Pacific Investment Management Co, with assets under management of $1.94 trillion, first introduced its new-neutral outlook in May. 'New Neutral' suggests the global economy is transforming from a period of recovery after the financial crisis — termed the 'New Normal' back in 2009 — toward stability that is characterized by modest economic growth over the next three-to-five years.

"Commonsensically it seems to me that the more finance-based and highly levered an economy is the lower and lower real yield levels must be in order to prevent a Lehman-like earthquake," Gross said in Thursday's letter to clients, which is posted on Pimco's Web site.

"If the price of money is the basis for an economy's prosperity – and it is increasingly so in developed global economies – then central banks must lower the cost of money to maintain that prosperity – and keep it low."
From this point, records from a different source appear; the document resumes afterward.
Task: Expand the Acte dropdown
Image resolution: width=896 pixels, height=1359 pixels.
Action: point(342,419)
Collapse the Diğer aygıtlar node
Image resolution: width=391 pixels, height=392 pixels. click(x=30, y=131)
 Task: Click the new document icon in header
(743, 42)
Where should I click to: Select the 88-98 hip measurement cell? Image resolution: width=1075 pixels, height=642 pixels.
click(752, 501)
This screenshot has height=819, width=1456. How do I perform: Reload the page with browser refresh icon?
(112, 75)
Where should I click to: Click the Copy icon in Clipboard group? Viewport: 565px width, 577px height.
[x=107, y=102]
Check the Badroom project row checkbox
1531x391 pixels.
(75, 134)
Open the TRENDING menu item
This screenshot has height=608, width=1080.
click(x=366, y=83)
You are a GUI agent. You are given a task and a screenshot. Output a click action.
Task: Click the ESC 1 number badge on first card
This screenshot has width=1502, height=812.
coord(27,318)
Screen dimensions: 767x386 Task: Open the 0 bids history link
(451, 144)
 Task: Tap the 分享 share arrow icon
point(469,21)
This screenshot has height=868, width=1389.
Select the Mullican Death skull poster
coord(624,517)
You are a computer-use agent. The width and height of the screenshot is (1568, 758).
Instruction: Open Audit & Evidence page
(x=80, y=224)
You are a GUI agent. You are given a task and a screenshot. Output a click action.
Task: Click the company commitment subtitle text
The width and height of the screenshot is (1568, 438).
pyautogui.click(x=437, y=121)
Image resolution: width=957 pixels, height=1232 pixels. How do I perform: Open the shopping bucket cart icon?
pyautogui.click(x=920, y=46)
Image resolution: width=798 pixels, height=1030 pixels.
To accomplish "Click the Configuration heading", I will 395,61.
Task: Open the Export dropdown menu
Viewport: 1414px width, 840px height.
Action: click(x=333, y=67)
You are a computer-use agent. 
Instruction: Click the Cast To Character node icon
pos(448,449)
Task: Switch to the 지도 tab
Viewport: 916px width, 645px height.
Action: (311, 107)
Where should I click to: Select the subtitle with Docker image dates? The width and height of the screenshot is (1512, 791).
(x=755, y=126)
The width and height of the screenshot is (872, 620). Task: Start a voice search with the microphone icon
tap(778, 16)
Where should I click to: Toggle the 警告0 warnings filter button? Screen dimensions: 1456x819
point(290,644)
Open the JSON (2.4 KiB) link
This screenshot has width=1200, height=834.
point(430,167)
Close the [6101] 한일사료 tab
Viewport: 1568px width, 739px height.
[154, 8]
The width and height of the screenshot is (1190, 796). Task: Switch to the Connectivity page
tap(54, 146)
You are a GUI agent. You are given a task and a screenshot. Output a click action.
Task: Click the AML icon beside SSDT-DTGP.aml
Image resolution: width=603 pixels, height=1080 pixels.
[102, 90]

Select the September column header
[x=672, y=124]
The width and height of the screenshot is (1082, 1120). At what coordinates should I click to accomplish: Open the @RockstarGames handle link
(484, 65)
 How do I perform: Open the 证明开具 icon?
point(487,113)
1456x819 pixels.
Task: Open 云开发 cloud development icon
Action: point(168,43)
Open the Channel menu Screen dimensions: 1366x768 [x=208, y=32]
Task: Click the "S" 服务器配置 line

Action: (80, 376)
With economies expanding more slowly than they did prior to the financial crisis, central banks all around the world are likely to keep their key interest rates low, cushioning lending rates from a sharp rise.

Thursday, the European Central Bank cut interest rates to record lows, imposing negative rates on its overnight depositors to cajole banks into lending more and to fight off the risk of deflation. In the United States, the fed funds rate is currently anchored near zero, with many traders and economists expecting it to begin rising in the middle of next year.

But Gross suggested yields will be dictated by how high the Fed eventually hikes rates and that the 'New Neutral' suggests that "the real policy rates will be frigidly low for an extended period of time." Consequently, yields across the credit markets may stop at a lower point than in past rate cycles.